Should LeBron James Stay or Should He Go to Los Angeles?
This summer Heat megastar LeBron James will become the most coveted free agent in the history of the NBA if not all of professional sports. Speculation has several teams as possible destinations, a list that includes the Chicago Bulls, Cleveland Cavaliers, Los Angeles Clippers, Los Angeles Lakers, New York Knicks and the Heat themselves.
As the Clash might ask, should he stay or should he go to . . . Los Angeles?
Five reasons why James and the Clippers would be a good match:
5. Sign with them and Lakers malcontent Kobe Bryant gets hacked off even more.
4. Southern California is the only potential destination that rivals Miami from a weather-lifestyle standpoint.
3. In Doc Rivers, he would hitch his future to a head coach with a proven track and much experience with star players.
2. James would like to expand his brand, and he could find no better place to do it than the entertainment capital of the world. In the motion picture and video-related industries, Los Angeles is in a league by itself. Could a sequel to Space Jam be far ahead?
1. Who wouldn’t want to play with Chris Paul and Blake Griffin in the near future? A James-Paul-Griffin nucleus would be younger than that of James, Dwyane Wade and Chris Bosh in Miami and quite possibly have more upside as a result.

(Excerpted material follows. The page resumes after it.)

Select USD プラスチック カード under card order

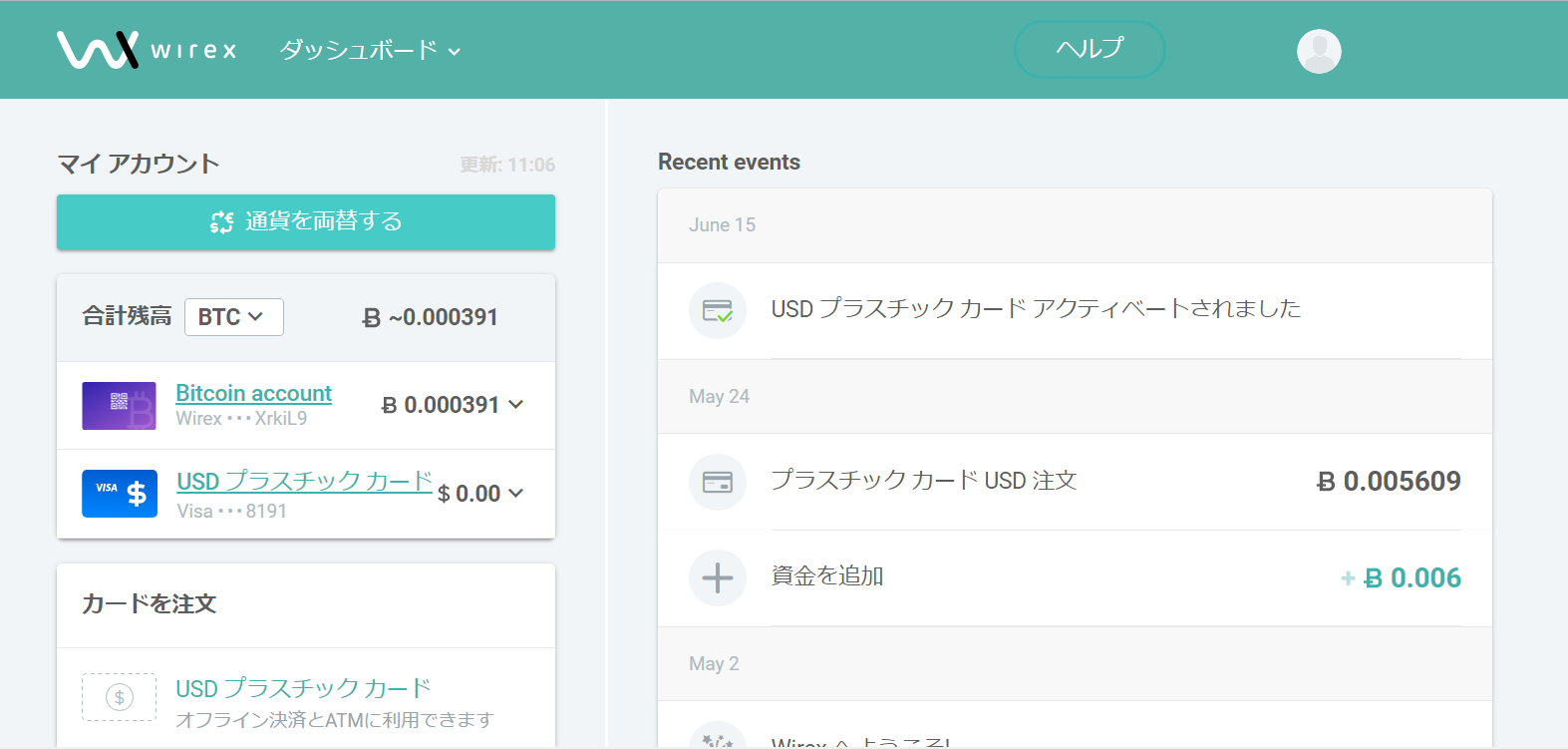click(x=303, y=689)
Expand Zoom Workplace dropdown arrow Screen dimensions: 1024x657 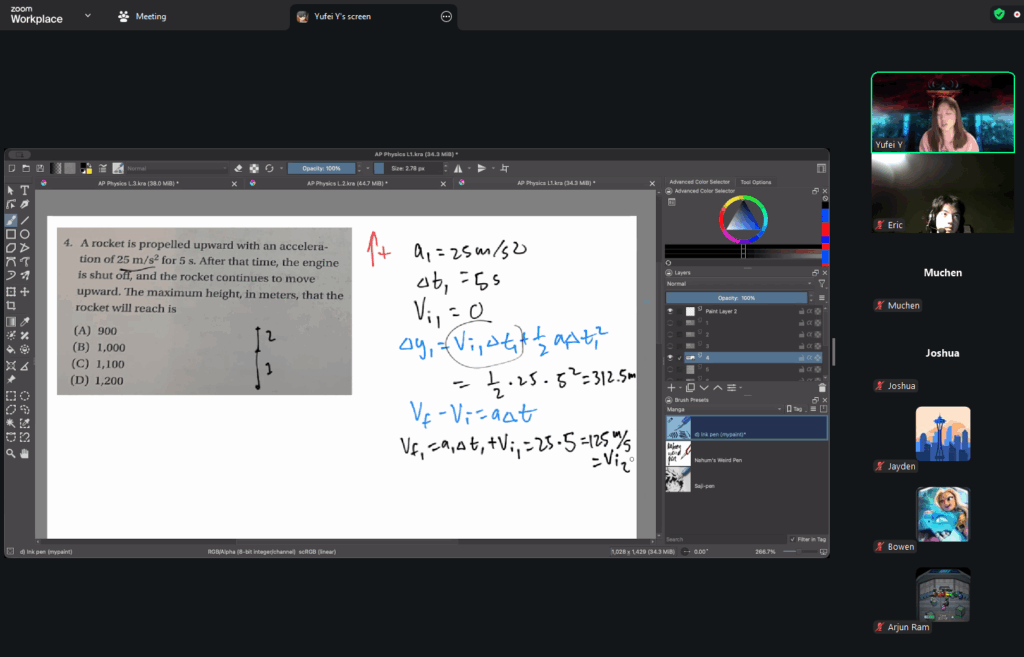[x=88, y=16]
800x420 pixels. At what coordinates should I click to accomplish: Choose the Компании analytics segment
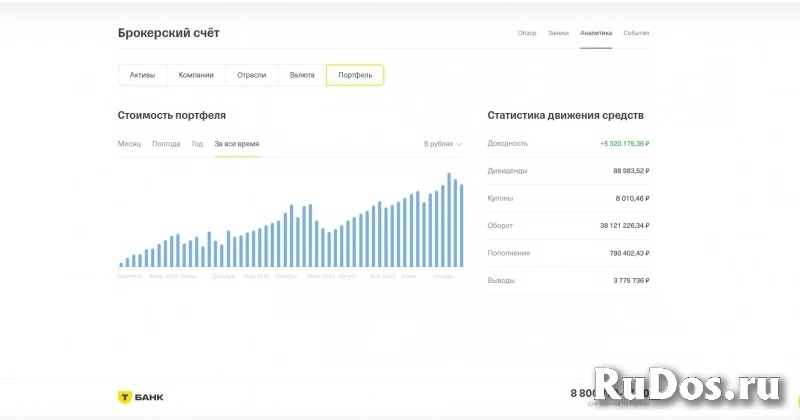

And five reasons why they wouldn’t be:
5. He might have to revive long-suffering play-by-play guy Ralph Lawler if the Clippers somehow won it all.
4. Clippers superfan Billy Crystal isn’t as cool as Lakers superfan Jack Nicholson.
3. L.A. is a Lakers town. Always has been, always will be.
2. Have you checked out the standings lately? Unlike in the East, where he has spent his entire career, the road to the NBA Finals would become more difficult in the shark-infested Western Conference.
1. Even it the front office was able to take on three jumbo contracts, it would have few if any resources left to secure the final piece(s) to the championship puzzle.
Bottom line: If the James-Wade-Bosh threesome were to break up this summer, then SoCal’s other team appears to be the most viable alternative, all things considered. Not only would James have the supporting cast to thrive on the court but also the ideal market to expand his business interests off it. It might take years for the Lakers to become relevant again, which in case James and the Clippers could own L.A. at least for a while.